The Book of Lost Things by John Connolly The death of 12 year old David’s mother does more than uproot his life-it absolutely derails it. Before he can even start sorting out his grief, his father has rather quickly married another woman, and within a span of year he is forced to move into a new house with a new stepmother and-even worse-a new baby brother. To distract himself from the escalating household tension, David distracts himself with his books, and also with exploring the strange, and very old house. There, books talk in whispers and sometimes he glimpses a menacing, crooked figure of an old man poking around in his room. He tries to ignore such alarming signs, knowing that it would make his father even more frustrated with him. But when he hears his mother’s voice begging him to save her, calling from the mysterious sunken garden in the background, he cannot turn away-and instead discovers a land of fairy tales far more dangerous than that which is described in his books.
My thoughts
“She got a taste for their porridge,” said Brother Number One, tapping the side of his nose gently as though he were confiding a great secret to David. “Couldn’t get enough of it. Eventually, the bears just got tired of her, and well, that was that. ‘She ran away into the woods and never went back to the bears’ house again.’ A likely story!”
“You mean…they killed her?” asked David.
“They ate her,” said Brother Number One. With porridge. That’s what ‘ran away and was never seen again’ means in these parts. It means ‘eaten.’”
“Um, and what about ‘happily ever after’?” asked David, a little uncertainly. “What does that mean?”
“Eaten quickly,” said Brother Number One.
--Book of Lost Things, pg. 129
While reading this book, I was continually reminded by Guillermo del Toro’s Spanish-language film, Pan’s Labyrinth. Like the movie, The Book of Lost Things constantly juxtaposes the real and the fantastic, and weaves the two together so convincingly that readers like me can’t decide which is more terrifying. It’s a fairy tale in terms of its surrealism and imaginative aspects, but it’s definitely for a more mature audience-dealing with everything from grief and loss, to love of all kinds, not just the heterosexual kind.
The book not only starts with moving passages of how David’s mother died, but also firmly grounds the story in a realistic world: it is World War II, and England is under constant threat of bombing raids by the Germans. The world is literally falling to pieces around poor David, but all he can think about, of course, is his ailing mother. Since he is only twelve, David strives to fight against death with childlike simplicity, performing his own rituals in the hope that they will keep her alive. And when they fail, as they inevitably do, he cannot but feel that he himself failed: “This new world was too painful to cope with. He had tried so hard. […] He had abided by the rules, but life had cheated. […] David had been brave. His mother had been bravery still. In the end, bravery had not been enough” (14). At a young age, David is already disillusioned.
When he accidentally enters a dangerous world, where fairy tales he read in books have come to life in a more menacing form, he embarks on a quest to save his mother. That’s where the author, John Connolly, brilliantly incorporates familiar, timeless fairy tales, using them as the medium through which David comes of age, learning to be an empathic, brave young man.

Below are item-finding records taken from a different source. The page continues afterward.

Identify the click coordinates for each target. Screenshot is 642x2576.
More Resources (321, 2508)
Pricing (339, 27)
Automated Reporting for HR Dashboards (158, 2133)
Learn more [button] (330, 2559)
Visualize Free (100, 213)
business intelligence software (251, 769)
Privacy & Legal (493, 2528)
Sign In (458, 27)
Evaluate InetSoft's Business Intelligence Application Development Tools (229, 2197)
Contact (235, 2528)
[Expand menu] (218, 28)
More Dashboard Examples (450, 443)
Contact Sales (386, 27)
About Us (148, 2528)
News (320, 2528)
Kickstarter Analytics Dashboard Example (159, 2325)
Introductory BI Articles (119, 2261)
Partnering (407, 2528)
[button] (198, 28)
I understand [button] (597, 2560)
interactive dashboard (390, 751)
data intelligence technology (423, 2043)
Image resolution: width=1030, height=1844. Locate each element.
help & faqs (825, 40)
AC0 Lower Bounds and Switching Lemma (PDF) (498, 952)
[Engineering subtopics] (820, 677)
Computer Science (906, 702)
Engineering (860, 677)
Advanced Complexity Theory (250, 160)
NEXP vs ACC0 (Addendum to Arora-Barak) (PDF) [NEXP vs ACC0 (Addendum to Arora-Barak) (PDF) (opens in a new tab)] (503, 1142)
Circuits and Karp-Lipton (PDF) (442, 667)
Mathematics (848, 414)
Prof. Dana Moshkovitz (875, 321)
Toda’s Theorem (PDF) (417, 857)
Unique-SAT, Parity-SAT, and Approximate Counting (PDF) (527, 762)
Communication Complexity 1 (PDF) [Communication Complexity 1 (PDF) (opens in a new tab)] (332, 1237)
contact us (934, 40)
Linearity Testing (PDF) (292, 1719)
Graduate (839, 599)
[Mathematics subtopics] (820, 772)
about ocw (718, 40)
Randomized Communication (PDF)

The neat thing is that he eagerly distorts tales such as Little Red Riding Hood and Sleeping Beauty, adding darker twists that, in an uncanny way, are truer to human nature. For example, in his re-imagining of Hansel and Gretel, the two siblings have been abandoned by their mother in the forest in order to save them from a cruel stepfather. Gretel then successfully saves them from the witch who has trapped them, but her brother is lured again into another trap by a woman who looks just his mother. Of course, he dies. Some losses, Connolly seems to say, simply cannot be got over and learned from.
In the end, The Book of Lost Things is a fairy tale about grief, as contradictory as that sounds. How grief feels, how one fights against it, and eventually, how one can keep on living in spite of it. Maybe, even become a better human being because of it. As fairy tales have always been about elemental themes like good and evil, right and wrong, Connolly makes a great choice in using classic tales as the way in which David learns to grow up, and decides the kind of person he wants to be.